Hoteleiros algarvios esperam que mercado nacional “esbata” prejuízos desde março

Hoteleiros algarvios esperam que mercado nacional “esbata” prejuízos desde março

Os hoteleiros do Algarve acreditam que o mercado nacional possa esbater os prejuízos dos últimos três meses, período no qual as receitas turísticas ficaram reduzidas a zero, disse o presidente da maior associação do setor na região.

Em declarações à agência Lusa, o presidente da Associação dos Hotéis e Empreendimentos Turísticos do Algarve (AHETA), Elidérico Viegas, indicou que a confiança no mercado interno “resulta de um comportamento muito favorável”, que já se traduz no número de reservas.

“As reservas de turistas nacionais estão a subir todos os dias nos hotéis e nos empreendimentos algarvios que reabriram, o que nos dá alguma confiança para acreditarmos em alguma retoma este ano”, indicou.

O responsável realçou que a abertura das unidades de alojamento do Algarve, encerradas devido à pandemia da covid-19, está a decorrer “a bom ritmo, mas por fases”, prevendo-se que em meados do mês estejam a funcionar cerca de 60% e as restantes na primeira semana de julho.

“Nas unidades que reabriram verifica-se um crescimento, no contexto atual, daí estarmos confiantes, porque o turismo interno é, desde sempre, o mais numeroso, quer em número de pessoas, quer de dormidas, no mês de agosto”, sublinhou.

De acordo com Elidérico Viegas, a região mais a sul de Portugal “irá beneficiar pelo facto de muitos portugueses decidirem não fazer férias no estrangeiro e, certamente, terão como destino natural o Algarve”.

“Por isso, estamos confiantes que relativamente ao turismo interno haverá um comportamento muito favorável”, destacou.

O presidente da AHETA disse ainda que, embora, o turismo interno seja estratégico e prioritário, o setor conta também ter já este verão algum turismo dos mercados externos “à medida que forem sendo retomados os voos na Europa”.

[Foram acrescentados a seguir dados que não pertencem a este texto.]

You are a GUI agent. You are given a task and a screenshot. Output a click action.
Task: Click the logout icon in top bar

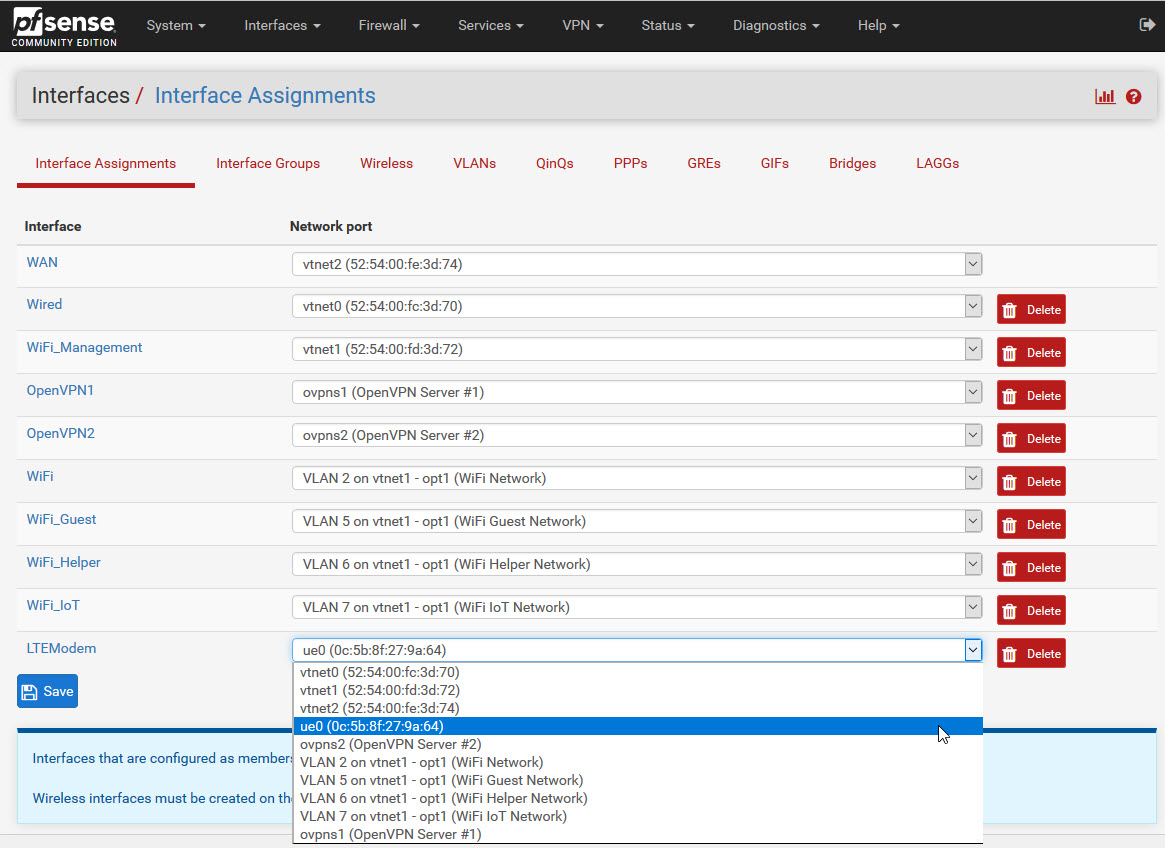1147,25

“Temos muitas solicitações dos mercados externos que estão à espera do reinício dos voos, daí a nossa confiança, alicerçada no facto de o Algarve ser considerada uma zona segura e pouco afetada por infeções pela covid-19, quando comparada com outras regiões turísticas concorrentes, como a Espanha, país afetado fortemente pela pandemia”, frisou.

Apesar das expectativas para a retomada do turismo, os hoteleiros algarvios dizem que existe uma consciência coletiva de que 2020 “não será igual ao ano passado, mas o pouco turismo servirá para esbater os elevados prejuízos dos últimos três meses”.